Home | About | Sematext search-lucene.com search-hadoop.com
 Search Hadoop and all its subprojects:

Switch to Threaded View
Hive, mail # user - how to obtain the latest record for each user in a hive table?


Copy link to this message
-
Re: how to obtain the latest record for each user in a hive table?
qiaoresearcher 2012-11-19, 23:30
Hi Edward,

thanks for you reply.

right now my solution is:
1) 1st step, run:   select concat(user_id,max(visiting_time)) from table ,
then we have something like:
user1-time13
user2-time22
 ....      ....
Then the results are put into some file, say, file_one.txt
2) 2nd step, run:  select user_id, case concat(user_id,visiting_time) is
found in file_one.txt then visitiing_web_page else null end from table
after this, we can run collect_set function.

These two steps is able to generate the results I want, however, when the
user id numbers is huge, for example, several billions of user ids,
file_one.txt becomes huge as well, step 2 has problem to finish, hive will
report problems and never finish....

is there any more efficient ways? it seems in SQL, there is function called
 row_number, does Hive have similar one?

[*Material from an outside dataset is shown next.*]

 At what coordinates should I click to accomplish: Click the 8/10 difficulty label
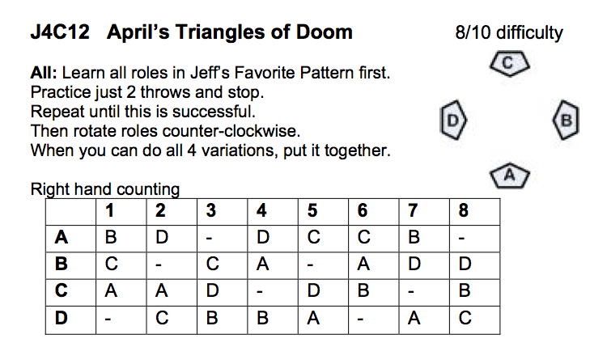coord(509,33)
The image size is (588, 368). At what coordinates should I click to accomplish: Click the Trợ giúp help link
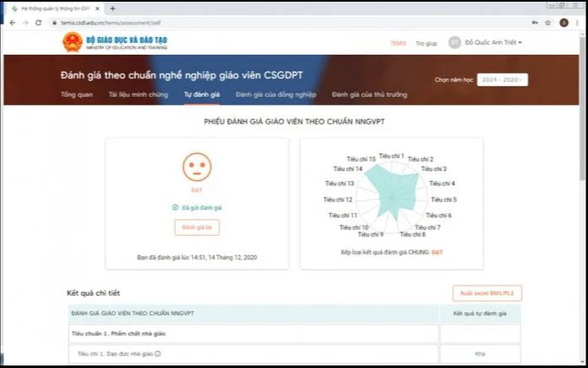pos(426,44)
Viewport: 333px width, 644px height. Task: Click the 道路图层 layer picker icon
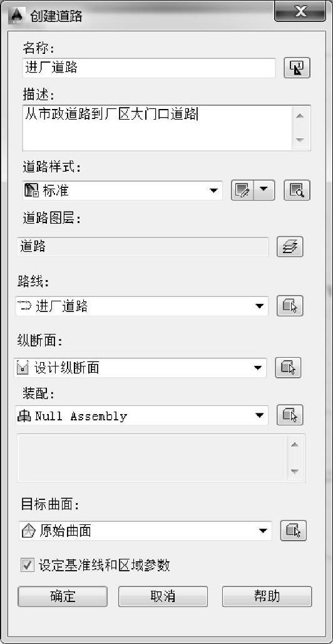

I assume the rank function you
provided below is something similar to row_number, right? i am not hadoop
administrator, can I run the rank function in hive?

thanks again!
On Mon, Nov 19, 2012 at 4:55 PM, Edward Capriolo <[EMAIL PROTECTED]>wrote:

> On Mon, Nov 19, 2012 at 4:02 PM, qiaoresearcher
> <[EMAIL PROTECTED]> wrote:
> > The table format is something like:
> >
> > user_id    visiting_time      visiting_web_page
> > user1          time11             page_string_11
> > user1          time12             page_string_12
> > user1          time13             page_string_13          <-- latest time
> > stamp
> > user1          time14             page_string_14          <-- also latest
> > time stamp, same as the one above
> > user1          time15             page_string_15
> >   ...                ...                       .....
> > user2          time21             page_string_21
> > user2          time22             page_string_22
> > user2          time23             page_string_23
> > user2          time24             page_string_24
> > user2          time25             page_string_25
> >    ....              .....                       ....
> >
> > Assume time13 and time14 are the latest time stamp for user1, time22 and
> > time25 are the latest time stamp for user2,
> > how to obtain output like:
> > user1        [page_string_13, page_string_14]
> > user2        [page_string_22, page_string_25]
> >
> > ps: run {   select user, max(visiting_time) group by user  }    WILL
> return
> > result like:
> > user1, time13   (same as time 14)
> > user2, time22   (same as time 25)
> >
> > many thanks in advance!
> >
>
> Part of the solution is to use hive collect_set UDF. This collects
> group into a hive array type.
>
> select userid,visitingtime, collect_Set(visiting_web_page) from table
> group by userid,visitingtime;
>
> Collect_set de-duplicates. If you do not want this use the collect_udf I
> wrote.
>
> https://github.com/edwardcapriolo/hive-collect
>
> If you want only the newest one you can use rank.
>
> https://github.com/edwardcapriolo/hive-rank
>